While you and your spouse respect one another, you no longer connect as intimate partners. In fact, you feel more like roommates or good friends. Both of you want more out of life than that, and you both want to do what is best for the kids, no matter what.
So, while divorce may indeed be on your horizon, you want to make the transition as easy as possible on your children. Neither of you wants to pull the kids out of their schools or their neighborhood. Is there a custody solution that might work for your family?
Consider bird’s nest parenting
The concept of bird’s nest parenting is based on the way that both male and female birds fly in and out of the nest, taking care of their young. That is basically what you and your soon-to-be ex-spouse would be doing.

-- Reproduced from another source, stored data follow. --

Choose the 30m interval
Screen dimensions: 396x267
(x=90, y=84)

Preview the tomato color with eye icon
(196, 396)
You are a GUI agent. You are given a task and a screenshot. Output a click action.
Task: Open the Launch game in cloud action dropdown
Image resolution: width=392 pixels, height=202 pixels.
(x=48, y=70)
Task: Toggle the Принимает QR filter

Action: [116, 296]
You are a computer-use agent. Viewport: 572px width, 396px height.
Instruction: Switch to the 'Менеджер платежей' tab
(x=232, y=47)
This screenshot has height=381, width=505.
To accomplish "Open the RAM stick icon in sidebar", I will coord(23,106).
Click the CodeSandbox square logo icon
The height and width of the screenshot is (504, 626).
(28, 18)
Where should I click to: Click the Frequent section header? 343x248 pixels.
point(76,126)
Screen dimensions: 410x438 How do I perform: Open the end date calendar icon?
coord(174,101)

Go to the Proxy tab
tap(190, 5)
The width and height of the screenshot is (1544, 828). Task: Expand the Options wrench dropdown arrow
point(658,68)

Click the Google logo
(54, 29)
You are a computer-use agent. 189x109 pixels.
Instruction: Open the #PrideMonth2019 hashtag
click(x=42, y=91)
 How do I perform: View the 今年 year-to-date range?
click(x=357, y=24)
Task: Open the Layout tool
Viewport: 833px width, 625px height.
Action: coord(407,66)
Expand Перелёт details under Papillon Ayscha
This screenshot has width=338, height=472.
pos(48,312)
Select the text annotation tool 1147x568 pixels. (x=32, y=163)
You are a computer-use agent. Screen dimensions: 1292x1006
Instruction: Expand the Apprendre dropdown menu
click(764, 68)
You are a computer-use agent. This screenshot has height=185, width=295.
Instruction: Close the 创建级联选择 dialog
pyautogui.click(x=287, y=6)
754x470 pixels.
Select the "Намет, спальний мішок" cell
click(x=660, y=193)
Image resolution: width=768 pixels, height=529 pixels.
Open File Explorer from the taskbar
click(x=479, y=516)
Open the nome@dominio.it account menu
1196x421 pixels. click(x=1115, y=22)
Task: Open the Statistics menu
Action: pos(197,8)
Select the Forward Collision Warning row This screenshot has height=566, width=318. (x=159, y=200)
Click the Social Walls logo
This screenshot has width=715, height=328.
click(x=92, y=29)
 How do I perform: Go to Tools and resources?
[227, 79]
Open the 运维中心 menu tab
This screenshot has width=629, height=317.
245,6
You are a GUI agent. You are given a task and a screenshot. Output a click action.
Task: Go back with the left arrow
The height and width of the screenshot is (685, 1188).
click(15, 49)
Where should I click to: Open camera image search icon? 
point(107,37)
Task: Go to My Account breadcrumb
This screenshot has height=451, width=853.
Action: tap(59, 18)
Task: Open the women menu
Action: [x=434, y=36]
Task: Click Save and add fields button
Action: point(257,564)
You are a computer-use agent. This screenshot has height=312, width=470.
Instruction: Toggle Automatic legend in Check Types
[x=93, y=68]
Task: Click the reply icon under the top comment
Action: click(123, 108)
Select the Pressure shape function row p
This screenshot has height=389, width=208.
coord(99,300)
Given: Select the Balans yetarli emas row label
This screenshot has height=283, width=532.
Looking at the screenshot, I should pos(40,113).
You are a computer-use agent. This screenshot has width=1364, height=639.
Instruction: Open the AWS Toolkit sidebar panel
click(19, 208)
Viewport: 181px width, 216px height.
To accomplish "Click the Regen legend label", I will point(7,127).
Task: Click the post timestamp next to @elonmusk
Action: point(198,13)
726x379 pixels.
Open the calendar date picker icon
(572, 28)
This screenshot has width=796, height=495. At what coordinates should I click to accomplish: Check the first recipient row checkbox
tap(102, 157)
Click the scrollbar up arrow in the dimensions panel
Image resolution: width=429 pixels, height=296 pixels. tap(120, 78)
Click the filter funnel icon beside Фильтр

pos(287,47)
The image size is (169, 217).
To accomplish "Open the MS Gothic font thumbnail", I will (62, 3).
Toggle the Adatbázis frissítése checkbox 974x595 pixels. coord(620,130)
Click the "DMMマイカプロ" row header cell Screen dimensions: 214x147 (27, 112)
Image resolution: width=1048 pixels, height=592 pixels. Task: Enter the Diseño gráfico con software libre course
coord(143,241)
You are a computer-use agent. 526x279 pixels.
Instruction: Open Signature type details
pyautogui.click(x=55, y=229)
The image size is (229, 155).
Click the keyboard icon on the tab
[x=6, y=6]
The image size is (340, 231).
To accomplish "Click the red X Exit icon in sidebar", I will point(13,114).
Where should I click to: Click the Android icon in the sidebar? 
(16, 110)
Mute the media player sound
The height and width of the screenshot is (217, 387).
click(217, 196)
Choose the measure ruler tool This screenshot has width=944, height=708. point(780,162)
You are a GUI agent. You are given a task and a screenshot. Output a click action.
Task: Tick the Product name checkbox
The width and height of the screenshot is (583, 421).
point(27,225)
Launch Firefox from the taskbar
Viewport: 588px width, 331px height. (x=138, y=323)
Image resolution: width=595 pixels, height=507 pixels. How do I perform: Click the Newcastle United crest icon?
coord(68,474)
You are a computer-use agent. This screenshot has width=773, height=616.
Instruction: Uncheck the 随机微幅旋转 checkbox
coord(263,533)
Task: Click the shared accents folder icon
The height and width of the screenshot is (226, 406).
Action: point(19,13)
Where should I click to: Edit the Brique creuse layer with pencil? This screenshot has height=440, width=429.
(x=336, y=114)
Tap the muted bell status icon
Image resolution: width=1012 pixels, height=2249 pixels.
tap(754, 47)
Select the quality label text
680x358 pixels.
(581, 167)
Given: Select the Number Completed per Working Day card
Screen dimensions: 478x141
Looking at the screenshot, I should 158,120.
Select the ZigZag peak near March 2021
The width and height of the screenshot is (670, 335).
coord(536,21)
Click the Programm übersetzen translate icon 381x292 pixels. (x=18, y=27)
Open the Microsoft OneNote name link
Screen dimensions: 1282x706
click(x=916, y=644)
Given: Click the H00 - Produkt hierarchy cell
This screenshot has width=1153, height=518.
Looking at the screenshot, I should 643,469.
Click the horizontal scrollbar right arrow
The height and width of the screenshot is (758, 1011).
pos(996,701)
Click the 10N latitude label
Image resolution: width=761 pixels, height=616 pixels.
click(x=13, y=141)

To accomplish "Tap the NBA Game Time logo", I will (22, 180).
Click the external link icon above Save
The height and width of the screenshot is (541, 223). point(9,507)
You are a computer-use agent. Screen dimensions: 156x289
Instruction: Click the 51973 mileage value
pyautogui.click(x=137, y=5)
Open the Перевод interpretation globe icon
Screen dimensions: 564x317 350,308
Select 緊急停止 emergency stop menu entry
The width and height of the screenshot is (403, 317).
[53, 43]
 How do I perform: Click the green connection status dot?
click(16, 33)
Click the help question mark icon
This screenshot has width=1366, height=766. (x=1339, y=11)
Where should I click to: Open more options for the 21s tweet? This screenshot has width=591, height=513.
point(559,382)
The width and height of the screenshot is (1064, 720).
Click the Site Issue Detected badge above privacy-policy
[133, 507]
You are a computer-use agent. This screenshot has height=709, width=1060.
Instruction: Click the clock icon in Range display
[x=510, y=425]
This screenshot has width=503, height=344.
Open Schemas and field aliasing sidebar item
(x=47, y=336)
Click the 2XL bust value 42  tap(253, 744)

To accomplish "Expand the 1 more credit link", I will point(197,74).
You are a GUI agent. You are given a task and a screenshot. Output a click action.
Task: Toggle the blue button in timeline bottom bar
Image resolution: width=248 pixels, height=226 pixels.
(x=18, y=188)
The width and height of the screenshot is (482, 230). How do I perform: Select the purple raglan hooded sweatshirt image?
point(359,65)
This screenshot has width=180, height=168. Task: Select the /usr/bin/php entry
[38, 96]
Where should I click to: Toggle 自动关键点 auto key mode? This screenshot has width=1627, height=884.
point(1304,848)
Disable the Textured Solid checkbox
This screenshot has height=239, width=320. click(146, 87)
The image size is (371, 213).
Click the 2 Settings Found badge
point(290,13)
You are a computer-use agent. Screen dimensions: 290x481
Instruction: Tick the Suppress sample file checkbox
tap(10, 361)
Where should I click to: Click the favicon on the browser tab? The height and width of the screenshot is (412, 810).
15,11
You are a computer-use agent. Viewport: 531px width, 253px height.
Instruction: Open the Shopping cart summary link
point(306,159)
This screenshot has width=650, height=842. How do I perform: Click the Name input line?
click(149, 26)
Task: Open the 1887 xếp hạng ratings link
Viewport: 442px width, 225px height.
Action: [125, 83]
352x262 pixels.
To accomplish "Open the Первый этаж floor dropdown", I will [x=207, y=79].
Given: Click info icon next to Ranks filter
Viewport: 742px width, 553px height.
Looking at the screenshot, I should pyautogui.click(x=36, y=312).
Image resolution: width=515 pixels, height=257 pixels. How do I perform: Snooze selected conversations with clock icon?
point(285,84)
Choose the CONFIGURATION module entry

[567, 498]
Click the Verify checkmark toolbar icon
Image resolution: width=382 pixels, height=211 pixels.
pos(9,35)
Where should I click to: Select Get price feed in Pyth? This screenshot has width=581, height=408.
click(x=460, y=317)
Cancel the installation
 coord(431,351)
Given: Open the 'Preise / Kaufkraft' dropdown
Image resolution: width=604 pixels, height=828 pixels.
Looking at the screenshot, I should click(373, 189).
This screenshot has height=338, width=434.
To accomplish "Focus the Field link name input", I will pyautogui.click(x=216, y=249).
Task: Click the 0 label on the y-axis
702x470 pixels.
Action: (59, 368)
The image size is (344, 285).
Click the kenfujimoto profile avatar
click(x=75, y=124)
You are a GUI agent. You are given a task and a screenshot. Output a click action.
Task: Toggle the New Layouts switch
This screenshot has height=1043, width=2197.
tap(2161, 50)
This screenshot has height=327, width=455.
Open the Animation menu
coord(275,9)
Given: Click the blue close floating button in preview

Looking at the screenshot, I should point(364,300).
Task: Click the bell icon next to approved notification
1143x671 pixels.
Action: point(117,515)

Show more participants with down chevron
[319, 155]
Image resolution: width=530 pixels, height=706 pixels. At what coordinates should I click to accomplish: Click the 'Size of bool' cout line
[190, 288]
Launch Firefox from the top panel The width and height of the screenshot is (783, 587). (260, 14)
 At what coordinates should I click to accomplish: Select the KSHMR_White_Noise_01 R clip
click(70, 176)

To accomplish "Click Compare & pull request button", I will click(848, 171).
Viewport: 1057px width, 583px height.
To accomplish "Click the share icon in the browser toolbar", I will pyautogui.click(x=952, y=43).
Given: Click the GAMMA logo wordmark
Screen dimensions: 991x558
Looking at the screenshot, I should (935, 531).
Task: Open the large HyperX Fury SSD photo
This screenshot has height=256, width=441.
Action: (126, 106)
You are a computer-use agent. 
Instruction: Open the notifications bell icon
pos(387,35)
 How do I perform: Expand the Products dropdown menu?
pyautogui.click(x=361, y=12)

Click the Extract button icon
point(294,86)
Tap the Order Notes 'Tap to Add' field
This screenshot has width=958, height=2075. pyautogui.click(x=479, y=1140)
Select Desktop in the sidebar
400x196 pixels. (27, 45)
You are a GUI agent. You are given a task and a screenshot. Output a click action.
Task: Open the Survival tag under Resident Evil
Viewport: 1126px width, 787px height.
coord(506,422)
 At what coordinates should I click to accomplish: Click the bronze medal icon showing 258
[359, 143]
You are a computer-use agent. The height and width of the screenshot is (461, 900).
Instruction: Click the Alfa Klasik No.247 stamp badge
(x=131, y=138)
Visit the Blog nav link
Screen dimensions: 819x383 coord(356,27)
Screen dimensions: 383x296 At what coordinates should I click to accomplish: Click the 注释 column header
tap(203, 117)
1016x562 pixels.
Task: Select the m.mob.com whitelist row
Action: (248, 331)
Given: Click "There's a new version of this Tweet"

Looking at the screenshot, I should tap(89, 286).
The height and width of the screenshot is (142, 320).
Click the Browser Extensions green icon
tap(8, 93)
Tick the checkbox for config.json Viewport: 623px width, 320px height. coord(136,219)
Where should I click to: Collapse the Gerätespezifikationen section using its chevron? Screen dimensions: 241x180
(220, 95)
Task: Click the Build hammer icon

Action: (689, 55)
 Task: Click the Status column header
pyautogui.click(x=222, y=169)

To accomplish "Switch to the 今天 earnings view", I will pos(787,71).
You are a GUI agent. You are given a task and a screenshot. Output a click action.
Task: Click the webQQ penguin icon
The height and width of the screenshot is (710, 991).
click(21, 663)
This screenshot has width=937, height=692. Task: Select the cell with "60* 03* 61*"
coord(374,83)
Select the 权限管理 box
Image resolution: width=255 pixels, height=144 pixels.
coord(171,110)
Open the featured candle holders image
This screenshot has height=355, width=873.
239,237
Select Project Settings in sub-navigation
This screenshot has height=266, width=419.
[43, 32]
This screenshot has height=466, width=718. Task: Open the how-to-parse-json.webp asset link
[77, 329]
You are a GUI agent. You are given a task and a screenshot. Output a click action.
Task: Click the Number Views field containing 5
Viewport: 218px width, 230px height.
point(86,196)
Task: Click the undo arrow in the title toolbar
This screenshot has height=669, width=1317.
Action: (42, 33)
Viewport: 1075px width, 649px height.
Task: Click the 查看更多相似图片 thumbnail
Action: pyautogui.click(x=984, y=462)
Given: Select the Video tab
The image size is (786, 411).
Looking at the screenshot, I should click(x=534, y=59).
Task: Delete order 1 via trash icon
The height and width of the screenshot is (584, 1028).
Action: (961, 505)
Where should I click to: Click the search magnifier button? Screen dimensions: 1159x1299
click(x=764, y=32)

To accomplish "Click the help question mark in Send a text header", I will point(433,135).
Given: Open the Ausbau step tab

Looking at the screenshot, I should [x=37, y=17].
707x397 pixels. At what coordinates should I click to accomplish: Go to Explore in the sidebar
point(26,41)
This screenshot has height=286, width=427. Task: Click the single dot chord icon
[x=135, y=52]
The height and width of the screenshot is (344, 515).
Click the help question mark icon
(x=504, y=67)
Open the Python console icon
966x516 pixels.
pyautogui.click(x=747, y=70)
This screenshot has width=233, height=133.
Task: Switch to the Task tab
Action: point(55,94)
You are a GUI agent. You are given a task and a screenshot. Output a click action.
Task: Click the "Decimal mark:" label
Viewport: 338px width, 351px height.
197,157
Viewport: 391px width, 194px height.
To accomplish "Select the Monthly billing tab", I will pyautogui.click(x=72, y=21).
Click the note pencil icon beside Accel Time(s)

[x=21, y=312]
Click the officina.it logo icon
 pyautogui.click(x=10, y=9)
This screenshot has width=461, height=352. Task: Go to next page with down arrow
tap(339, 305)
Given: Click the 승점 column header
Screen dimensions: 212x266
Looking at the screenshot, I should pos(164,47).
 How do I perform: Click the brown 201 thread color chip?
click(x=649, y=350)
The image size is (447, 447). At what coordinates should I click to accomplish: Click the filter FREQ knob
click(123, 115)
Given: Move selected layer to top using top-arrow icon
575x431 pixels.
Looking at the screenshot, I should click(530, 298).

The children will continue to live full-time in the family home, going to bed in their same rooms and waking up to the same routines, schools and play dates with their friends. Both you and your co-parent will move in and out of the home during your custody time with the children.
What type of situations work best with bird’s nest parenting?
The co-parents must have preserved a civil and respectful relationship with one another. They should be mindful of boundaries and willing to agree to an unconventional arrangement for the sake of the children. They also must have the means to support three households between them — the family home and separate quarters for each co-parent when the children are not with them.
When this kind of custody could be problematic
If or when either co-parent gets involved in another serious relationship, the custody arrangements may need to be revisited, as it might be too awkward to bring another person in and out of the family home. But if you are willing to think outside of the box, your attorney might recommend this type of custody arrangement to the court.